Habile stratège, la chef des démocrates au Congrès américain, Nancy Pelosi, a surmonté mercredi une fronde interne en décrochant la nomination de son parti pour prendre en janvier les puissantes commandes de la Chambre des représentants et la tête de l'opposition à Donald Trump.

Mais des rebelles ont promis un bras de fer dans les prochaines semaines, affirmant n'être toujours pas disposés à voter pour qu'elle devienne présidente de la chambre basse, faute de concessions.  

Vétéran de la politique reconnue pour son grand sens tactique, forte de la nette victoire des démocrates à la Chambre lors des récentes élections de mi-mandat, Nancy Pelosi s'est montrée d'un optimisme de fer malgré ces menaces.  

«Je suis fière d'avoir été nommée de nouveau par le groupe démocrate de la Chambre pour être speaker», troisième personnage le plus important de la politique américaine après le président et le vice-président.

«Il y a des opposants oui, mais je m'attends à obtenir un vote solide», a ajouté l'élue de 78 ans.

Les démocrates de la Chambre - nouveaux élus et actuels - ont voté à bulletins secrets mercredi, lui donnant la victoire par 203 voix contre 32.  

Nancy Pelosi doit désormais remporter le vote en séance plénière le 3 janvier, lorsque les 435 nouveaux élus, républicains et démocrates, de la Chambre éliront leur speaker.  

Soif de renouveau

À la prochaine rentrée parlementaire, en janvier, les démocrates détiendront une confortable majorité à la Chambre, avec plus de 230 sièges sur 435.

Nancy Pelosi, qui a déclaré ne vouloir être élue que grâce aux voix démocrates, ne peut se permettre plus de 15 à 17 défections.  

Or, son autorité a été remise en question par une vingtaine de frondeurs, dont plusieurs nouveaux jeunes élus dans la nouvelle promotion de démocrates, qui compte un nombre record de femmes et de membres issus de minorités.  

Certains appellent au renouveau à leur tête pour refléter cette nouvelle ère, alors que Nancy Pelosi avait déjà occupé le perchoir entre 2007 et 2010, devenant première femme speaker de l'histoire américaine.

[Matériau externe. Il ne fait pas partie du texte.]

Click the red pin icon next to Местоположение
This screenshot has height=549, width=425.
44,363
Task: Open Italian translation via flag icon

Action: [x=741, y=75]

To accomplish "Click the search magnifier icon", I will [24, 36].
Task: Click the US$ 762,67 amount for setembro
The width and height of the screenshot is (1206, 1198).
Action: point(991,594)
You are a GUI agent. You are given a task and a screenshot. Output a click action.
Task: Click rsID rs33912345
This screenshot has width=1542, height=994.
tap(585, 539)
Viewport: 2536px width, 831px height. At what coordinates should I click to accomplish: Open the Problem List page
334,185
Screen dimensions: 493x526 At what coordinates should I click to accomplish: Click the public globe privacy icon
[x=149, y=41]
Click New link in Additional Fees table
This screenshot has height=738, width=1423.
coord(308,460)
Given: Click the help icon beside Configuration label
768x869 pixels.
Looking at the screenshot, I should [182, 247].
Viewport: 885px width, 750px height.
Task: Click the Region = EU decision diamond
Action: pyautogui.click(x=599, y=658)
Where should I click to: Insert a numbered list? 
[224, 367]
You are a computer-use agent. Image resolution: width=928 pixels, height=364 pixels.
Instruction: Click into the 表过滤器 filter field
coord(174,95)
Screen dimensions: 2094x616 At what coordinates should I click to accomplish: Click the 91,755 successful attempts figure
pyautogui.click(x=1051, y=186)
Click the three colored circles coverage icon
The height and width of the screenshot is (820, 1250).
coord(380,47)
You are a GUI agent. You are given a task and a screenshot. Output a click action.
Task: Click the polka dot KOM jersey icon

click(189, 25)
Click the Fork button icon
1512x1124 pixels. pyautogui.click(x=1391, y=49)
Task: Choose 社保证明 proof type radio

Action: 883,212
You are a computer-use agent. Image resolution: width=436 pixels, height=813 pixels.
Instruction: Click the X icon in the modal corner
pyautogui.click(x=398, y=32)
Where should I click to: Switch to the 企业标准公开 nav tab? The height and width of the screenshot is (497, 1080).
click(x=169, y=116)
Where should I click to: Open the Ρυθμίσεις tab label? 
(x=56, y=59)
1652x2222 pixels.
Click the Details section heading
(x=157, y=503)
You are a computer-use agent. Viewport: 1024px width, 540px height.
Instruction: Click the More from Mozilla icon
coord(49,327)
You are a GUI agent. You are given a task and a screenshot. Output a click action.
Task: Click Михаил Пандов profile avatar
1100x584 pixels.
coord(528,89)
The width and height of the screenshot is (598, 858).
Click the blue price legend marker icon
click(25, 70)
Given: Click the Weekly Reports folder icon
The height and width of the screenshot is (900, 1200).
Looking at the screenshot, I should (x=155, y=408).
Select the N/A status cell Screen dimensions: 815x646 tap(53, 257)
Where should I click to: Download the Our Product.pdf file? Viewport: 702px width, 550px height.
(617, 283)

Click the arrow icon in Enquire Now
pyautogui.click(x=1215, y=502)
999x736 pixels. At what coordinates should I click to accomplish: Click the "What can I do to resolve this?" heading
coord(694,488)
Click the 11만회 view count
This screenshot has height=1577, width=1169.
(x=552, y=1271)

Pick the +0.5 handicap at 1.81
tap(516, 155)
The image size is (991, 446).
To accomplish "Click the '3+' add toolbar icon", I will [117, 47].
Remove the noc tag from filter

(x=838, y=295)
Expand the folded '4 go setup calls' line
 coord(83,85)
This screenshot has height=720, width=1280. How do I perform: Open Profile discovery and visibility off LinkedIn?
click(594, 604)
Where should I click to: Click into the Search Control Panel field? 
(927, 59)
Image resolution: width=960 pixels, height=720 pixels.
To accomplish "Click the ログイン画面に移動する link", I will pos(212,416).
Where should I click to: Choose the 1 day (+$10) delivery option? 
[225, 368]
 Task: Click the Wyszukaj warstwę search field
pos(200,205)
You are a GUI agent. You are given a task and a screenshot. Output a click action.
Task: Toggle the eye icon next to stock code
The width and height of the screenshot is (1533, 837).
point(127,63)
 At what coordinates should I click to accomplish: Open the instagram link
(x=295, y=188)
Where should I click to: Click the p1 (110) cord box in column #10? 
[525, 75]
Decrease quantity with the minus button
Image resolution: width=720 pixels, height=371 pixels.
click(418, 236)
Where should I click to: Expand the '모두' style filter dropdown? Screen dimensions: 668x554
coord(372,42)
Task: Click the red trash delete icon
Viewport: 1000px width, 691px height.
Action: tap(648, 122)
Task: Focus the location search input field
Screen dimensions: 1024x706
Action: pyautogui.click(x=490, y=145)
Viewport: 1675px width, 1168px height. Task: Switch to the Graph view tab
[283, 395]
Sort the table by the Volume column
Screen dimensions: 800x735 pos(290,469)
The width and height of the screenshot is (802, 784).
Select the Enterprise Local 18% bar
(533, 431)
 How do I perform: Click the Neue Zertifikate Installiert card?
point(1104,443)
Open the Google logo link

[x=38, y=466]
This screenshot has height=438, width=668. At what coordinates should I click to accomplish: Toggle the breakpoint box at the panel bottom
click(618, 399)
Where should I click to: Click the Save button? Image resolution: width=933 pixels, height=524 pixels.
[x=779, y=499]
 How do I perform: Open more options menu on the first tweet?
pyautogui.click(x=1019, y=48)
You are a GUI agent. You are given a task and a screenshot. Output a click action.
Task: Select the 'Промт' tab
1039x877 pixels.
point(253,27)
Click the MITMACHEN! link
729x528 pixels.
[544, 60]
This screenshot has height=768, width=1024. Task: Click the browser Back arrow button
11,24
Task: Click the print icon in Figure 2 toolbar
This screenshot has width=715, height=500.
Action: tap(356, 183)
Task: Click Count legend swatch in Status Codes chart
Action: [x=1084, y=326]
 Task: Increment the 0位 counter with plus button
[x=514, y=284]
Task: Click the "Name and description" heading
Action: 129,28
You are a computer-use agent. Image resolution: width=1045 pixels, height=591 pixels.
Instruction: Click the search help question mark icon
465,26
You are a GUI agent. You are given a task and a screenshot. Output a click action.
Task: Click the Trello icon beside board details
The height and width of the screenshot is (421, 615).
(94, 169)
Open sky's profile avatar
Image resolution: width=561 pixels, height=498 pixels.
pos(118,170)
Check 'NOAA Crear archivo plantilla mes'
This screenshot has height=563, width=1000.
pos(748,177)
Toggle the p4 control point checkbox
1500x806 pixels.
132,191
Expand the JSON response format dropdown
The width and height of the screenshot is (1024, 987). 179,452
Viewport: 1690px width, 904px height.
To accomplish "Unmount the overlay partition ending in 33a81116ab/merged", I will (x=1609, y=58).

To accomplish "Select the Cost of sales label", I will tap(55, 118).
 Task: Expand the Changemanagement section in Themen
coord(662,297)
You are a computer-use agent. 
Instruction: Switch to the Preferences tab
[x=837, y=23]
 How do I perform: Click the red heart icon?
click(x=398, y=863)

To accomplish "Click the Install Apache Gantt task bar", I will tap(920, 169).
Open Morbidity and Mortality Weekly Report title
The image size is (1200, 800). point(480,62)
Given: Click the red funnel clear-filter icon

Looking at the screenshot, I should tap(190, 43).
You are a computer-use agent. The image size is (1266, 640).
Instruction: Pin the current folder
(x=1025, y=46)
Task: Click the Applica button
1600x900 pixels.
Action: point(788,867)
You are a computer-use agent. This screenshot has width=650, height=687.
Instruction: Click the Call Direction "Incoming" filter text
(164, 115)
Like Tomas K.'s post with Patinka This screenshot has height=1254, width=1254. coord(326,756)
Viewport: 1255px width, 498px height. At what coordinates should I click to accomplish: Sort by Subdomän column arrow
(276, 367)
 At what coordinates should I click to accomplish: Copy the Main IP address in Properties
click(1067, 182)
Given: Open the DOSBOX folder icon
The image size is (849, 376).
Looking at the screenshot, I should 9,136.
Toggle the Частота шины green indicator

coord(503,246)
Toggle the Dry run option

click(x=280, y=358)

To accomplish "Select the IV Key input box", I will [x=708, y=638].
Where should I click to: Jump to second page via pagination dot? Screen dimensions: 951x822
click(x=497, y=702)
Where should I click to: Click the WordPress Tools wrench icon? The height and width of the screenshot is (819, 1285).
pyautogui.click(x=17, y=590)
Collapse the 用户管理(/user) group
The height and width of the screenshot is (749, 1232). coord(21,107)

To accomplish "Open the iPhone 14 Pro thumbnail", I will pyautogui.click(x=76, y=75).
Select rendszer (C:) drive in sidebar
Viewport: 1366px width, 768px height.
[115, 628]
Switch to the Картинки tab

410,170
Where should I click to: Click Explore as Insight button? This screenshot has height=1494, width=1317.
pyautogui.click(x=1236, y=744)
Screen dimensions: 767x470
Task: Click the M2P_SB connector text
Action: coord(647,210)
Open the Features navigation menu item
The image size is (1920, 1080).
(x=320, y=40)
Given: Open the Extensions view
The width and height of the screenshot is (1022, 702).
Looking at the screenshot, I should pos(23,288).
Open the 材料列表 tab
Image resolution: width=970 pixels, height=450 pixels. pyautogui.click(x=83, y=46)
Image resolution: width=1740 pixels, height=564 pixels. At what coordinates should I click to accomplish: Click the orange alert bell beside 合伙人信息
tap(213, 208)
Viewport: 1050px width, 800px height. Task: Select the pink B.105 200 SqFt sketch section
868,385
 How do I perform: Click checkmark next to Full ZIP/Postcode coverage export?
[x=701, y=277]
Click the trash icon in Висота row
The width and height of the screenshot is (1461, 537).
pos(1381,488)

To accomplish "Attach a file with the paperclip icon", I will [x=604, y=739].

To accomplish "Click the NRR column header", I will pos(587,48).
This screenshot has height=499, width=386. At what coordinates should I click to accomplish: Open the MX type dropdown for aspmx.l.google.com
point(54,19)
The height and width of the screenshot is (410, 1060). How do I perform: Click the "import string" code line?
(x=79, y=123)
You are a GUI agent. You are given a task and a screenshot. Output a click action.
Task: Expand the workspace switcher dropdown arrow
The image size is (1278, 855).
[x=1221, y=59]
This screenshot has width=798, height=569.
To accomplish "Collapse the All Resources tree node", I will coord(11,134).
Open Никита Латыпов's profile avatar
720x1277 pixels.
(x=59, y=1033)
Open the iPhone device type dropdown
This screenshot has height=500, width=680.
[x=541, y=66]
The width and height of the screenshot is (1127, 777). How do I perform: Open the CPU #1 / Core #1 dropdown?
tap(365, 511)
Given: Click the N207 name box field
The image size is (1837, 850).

L'un de ses plus virulents critiques, Seth Moulton, a réclamé mercredi un plan de transition précis vers une nouvelle équipe de dirigeants issus de la «nouvelle génération». Puis d'ajouter une mise en garde : «À ce stade, (Nancy) Pelosi n'aura pas les 218 votes nécessaires pour devenir speaker».

Aucun autre élu démocrate ne s'est toutefois présenté contre elle.  

«Je ne sais pas comment on pourrait élire quelqu'un d'imaginaire», a ironisé l'une des soutiens de Nancy Pelosi, Joyce Beatty.  

Et sur la trentaine qui ont voté «non» mercredi, beaucoup pourraient être réticents à apparaître publiquement divisés face aux républicains le 3 janvier.  

Reste un noyau dur de rebelles que la tacticienne a un peu plus d'un mois pour convaincre.  

Le renouvellement a en tout cas timidement démarré au sommet.  

Star montante du parti, Hakeem Jeffries a été élu numéro cinq des démocrates à la Chambre. L'équipe dirigeante du parti compte désormais, pour la première fois, deux Afro-Américains, avec James Clyburn au troisième rang.  

Trump en vue

«Les Américains ont élu des dirigeants qui obligeront Trump et le parti républicain à rendre des comptes, restaureront l'État de droit et se battront pour les familles qui travaillent, et cela est exactement ce que nous allons obtenir» avec Nancy Pelosi, s'est réjoui le président du parti démocrate, Tom Perez.  

La septuagénaire aura besoin de sa longue expérience de négociatrice face aux républicains, qui garderont le contrôle du Sénat en janvier, en plus de la Maison-Blanche.  

À la tête de sa majorité, elle pourra bloquer les textes républicains, comme une nouvelle réforme des impôts ou de l'immigration.  

Et la probabilité d'une procédure de destitution contre Donald Trump augmente, alors que les démocrates pourront ouvrir des enquêtes parlementaires sur les soupçons de collusion entre l'équipe de campagne du milliardaire et la Russie lors de la présidentielle de 2016.

Nancy Pelosi s'est jusqu'ici dite opposée à cette procédure d'«impeachment». Mais un revirement n'est pas exclu, surtout si le procureur spécial Robert Mueller, qui dirige l'enquête russe, présentait des éléments concrets à charge.